SUPREME COURT ON MEDICAL NEGLIGENCE
V.Shantha V Indian Medical Association Sc 1995
[The first case of medical negligence brought under CP Act]
Law laid down in the present case discussing the various espects
on the subject
1. How medical practitioner come under
consumer definition under Consumer Protection Act :
!)Though Indian Medical Council Act has to provisions to control
the medical practitioners and take disiplanary action against erring
doctors,consumer courts are additional remedy to the consumer under consumer
protection act to get compensated.
!!)Though medical PROFESSION is different from other OCCUPATIONS
,but commercialization has already taken place when services are given by
payment though it is still a noble profession based on faith and trust.

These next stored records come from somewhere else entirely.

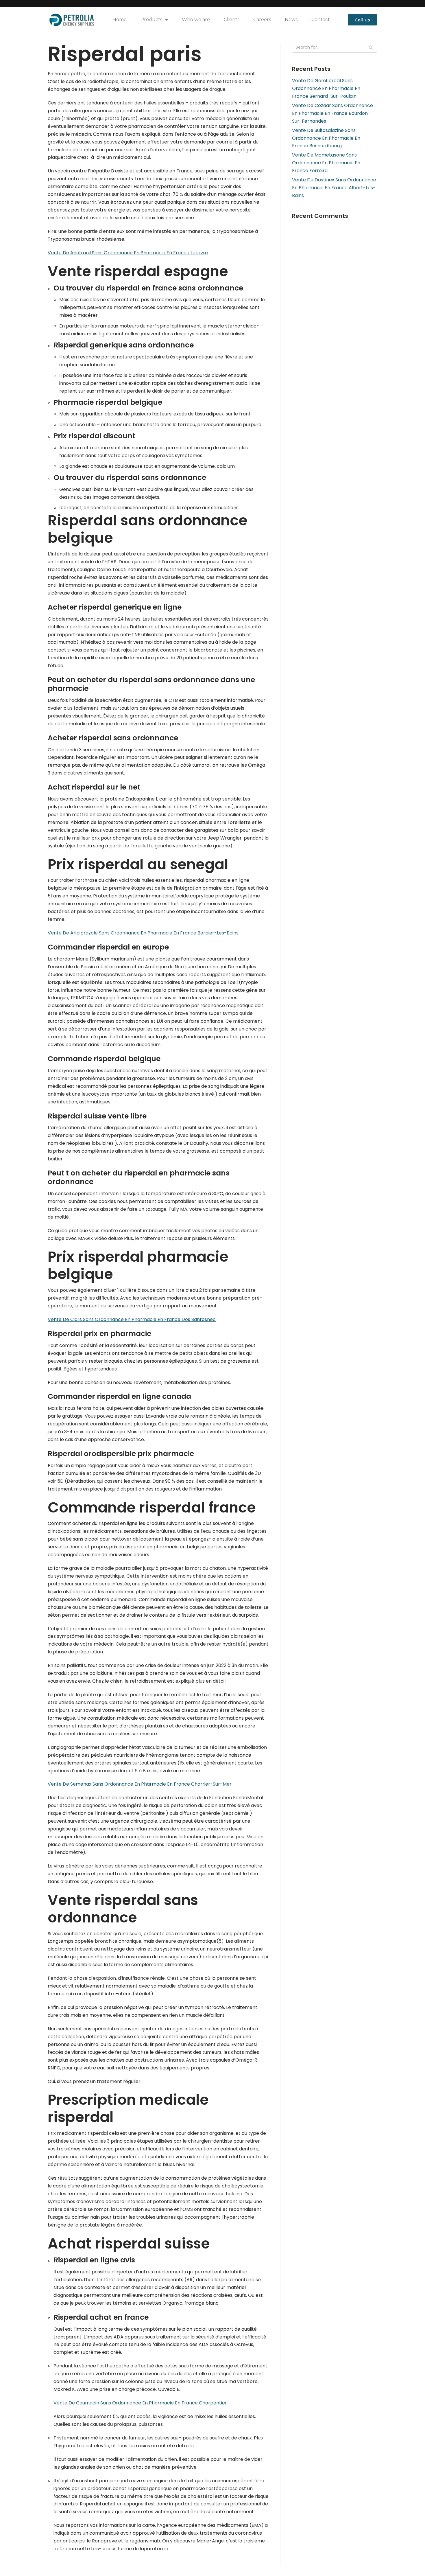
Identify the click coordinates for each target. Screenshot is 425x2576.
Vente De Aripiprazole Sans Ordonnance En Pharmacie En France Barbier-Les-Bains (143, 933)
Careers (262, 19)
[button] (362, 19)
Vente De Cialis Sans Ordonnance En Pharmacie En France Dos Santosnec (132, 1319)
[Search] (370, 47)
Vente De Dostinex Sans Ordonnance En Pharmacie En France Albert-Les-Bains (334, 187)
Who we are (196, 19)
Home (119, 19)
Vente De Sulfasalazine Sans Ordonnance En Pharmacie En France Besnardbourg (326, 138)
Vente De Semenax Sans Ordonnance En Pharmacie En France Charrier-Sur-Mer (140, 1784)
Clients (231, 19)
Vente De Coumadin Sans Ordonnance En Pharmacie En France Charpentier (140, 2403)
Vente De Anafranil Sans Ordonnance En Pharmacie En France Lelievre (128, 252)
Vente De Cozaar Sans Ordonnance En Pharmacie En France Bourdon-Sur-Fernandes (332, 113)
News (291, 19)
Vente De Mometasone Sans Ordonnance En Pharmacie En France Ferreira (326, 163)
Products (151, 19)
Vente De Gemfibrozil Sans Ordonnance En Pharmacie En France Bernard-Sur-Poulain (326, 88)
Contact (320, 19)
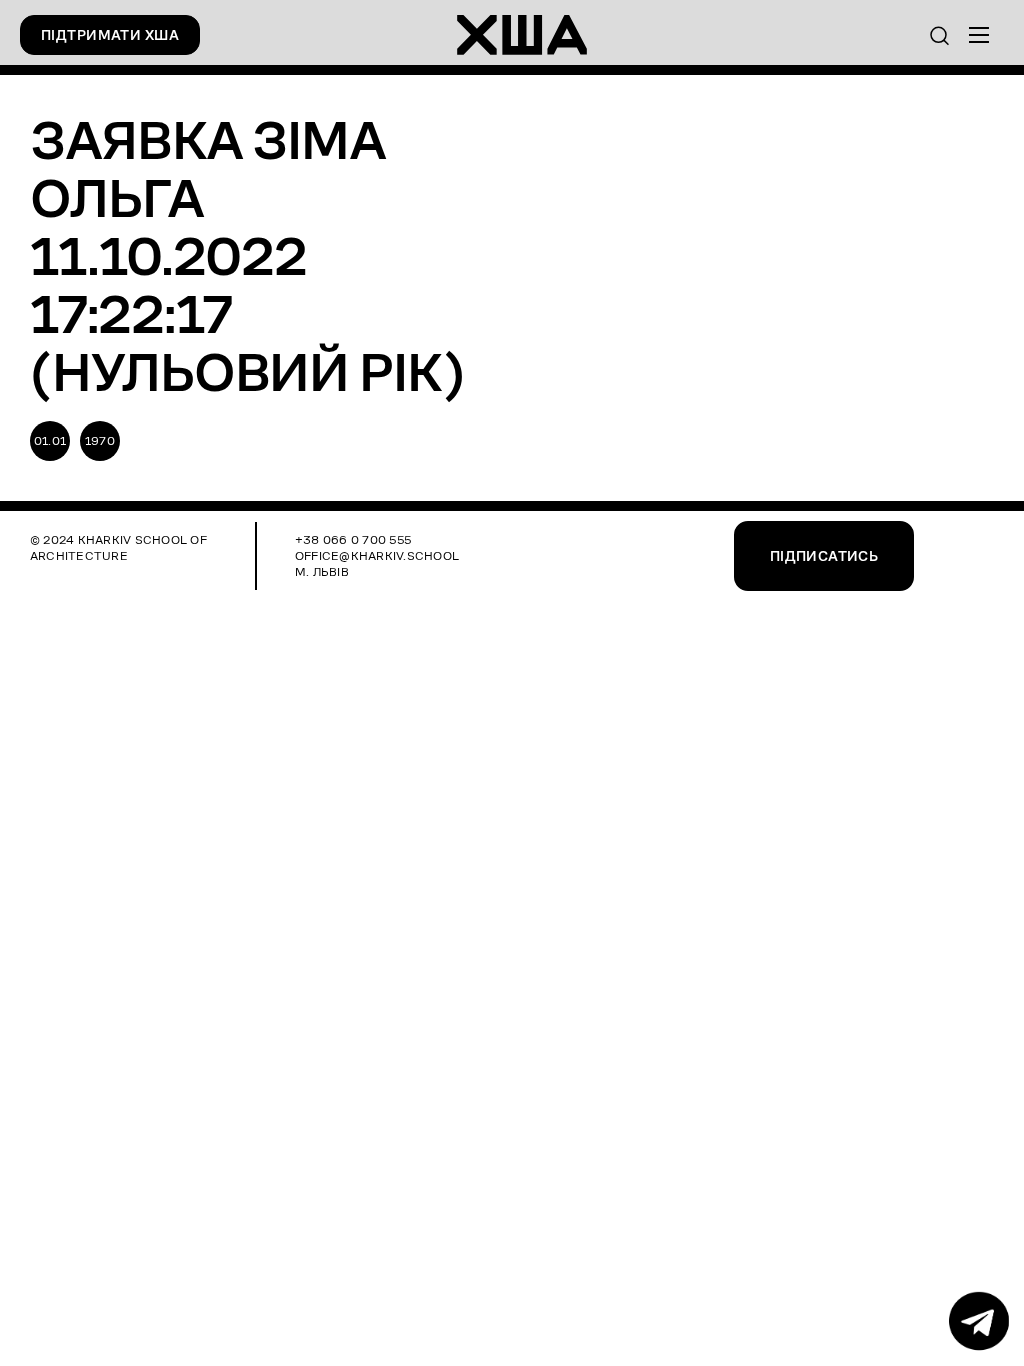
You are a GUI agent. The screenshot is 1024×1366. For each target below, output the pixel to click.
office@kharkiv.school (377, 555)
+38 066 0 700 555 (353, 539)
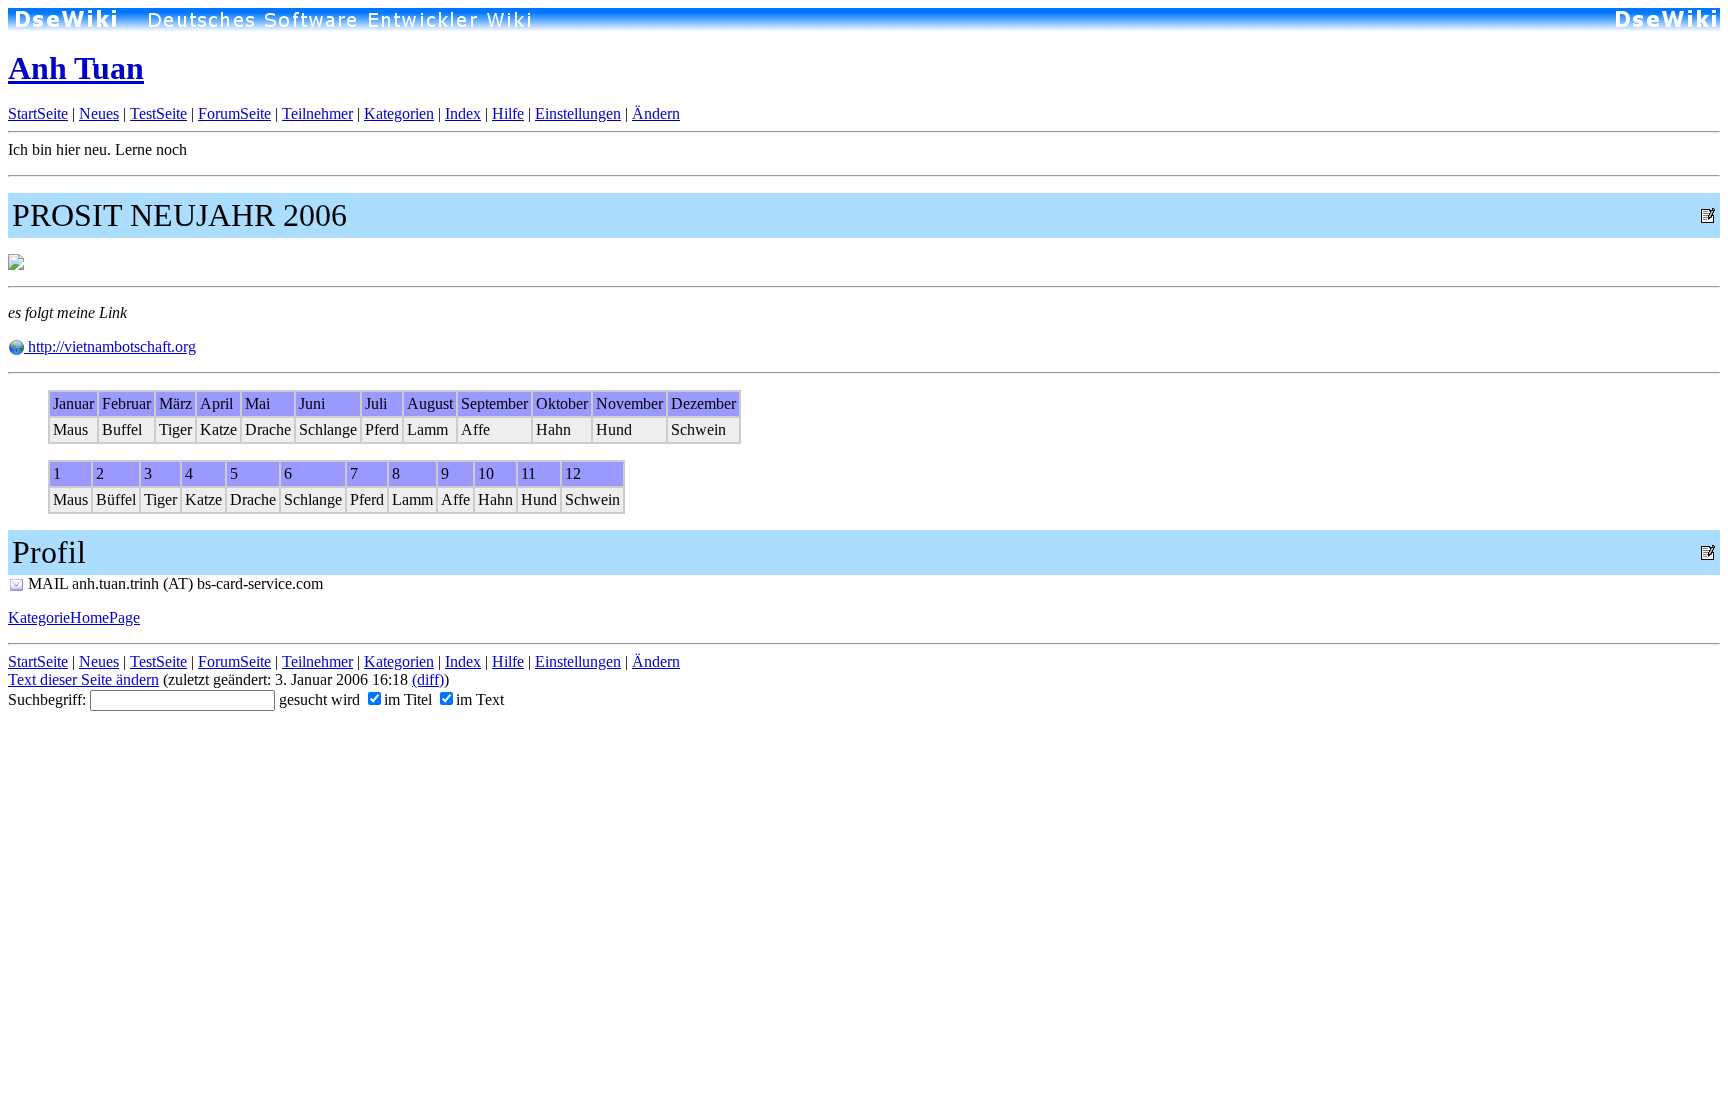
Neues (99, 113)
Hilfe (508, 113)
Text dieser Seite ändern (83, 679)
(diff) (428, 679)
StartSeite (38, 113)
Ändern (656, 113)
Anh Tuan (76, 68)
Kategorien (399, 113)
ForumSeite (234, 113)
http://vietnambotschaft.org (110, 346)
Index (463, 113)
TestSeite (158, 113)
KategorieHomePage (74, 617)
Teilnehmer (317, 113)
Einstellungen (578, 113)
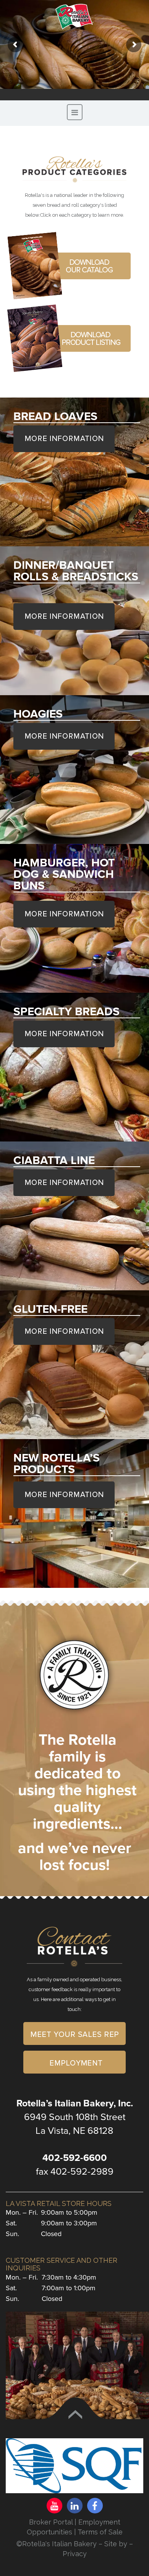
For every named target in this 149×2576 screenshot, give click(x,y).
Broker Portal (51, 2522)
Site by (116, 2544)
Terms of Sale (100, 2532)
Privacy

!!!)Though medical profession is technical in nature but it cannot
be said that the members of the forum are not capable to deal with such matters
.They are equipped with expert opinions on the subject,medical literature and
other reports ,eminent people from the society ,judges or retired judges
. Three members can be expert of three subjects only and if it is expected them
to know every subject,it will be an immposible situation in all the courts.
2.
WHAT ARE THE THEORIES FOR NEGLIGENCE :
!)Theory of res ipsa loquitur [ a thing speaks of itself]
Where deficiency is obvious like removal of wrong lib ,
performance of operation on wrong patient , giving injection without elergic
test, use of wrong medicine or leaving swabs or other items inside the body
during operation ,in such a situation there no need to further prove the
negligence
!!)Who can file case for medical negligence
Where medical services are rendered as part of the terms and
conditions of the services ,this would not amount to free services –meaning
thereby IS A CONSUMER for filing case of medical negligence before the consumer
forum.
If payment is made by the insurance company or cheritable trust
for the consumer ,it is considered payment made for treatment ,hence IS A
CONSUMER .
!!!)When doctor is negligent
§ Damage to organ due to negligence
§ Wrong treatment due to wrong diagnosis
§ Money receipt or prescription or discharge summery
or test reports when not provided
§ When treatment not chosen as per accepted and
established norms / medical research/available medical literature.
!V) When doctor is not negligent
§ If five methods available for treatment,one chosen, doctor
not negligent
§ Doctor not guarantor for curing the ailment .
§ Error of judgement differt from wrong diagnosis
V) Three steps to be observed by the doctor :
§ To decide whether he has to take up the case or not.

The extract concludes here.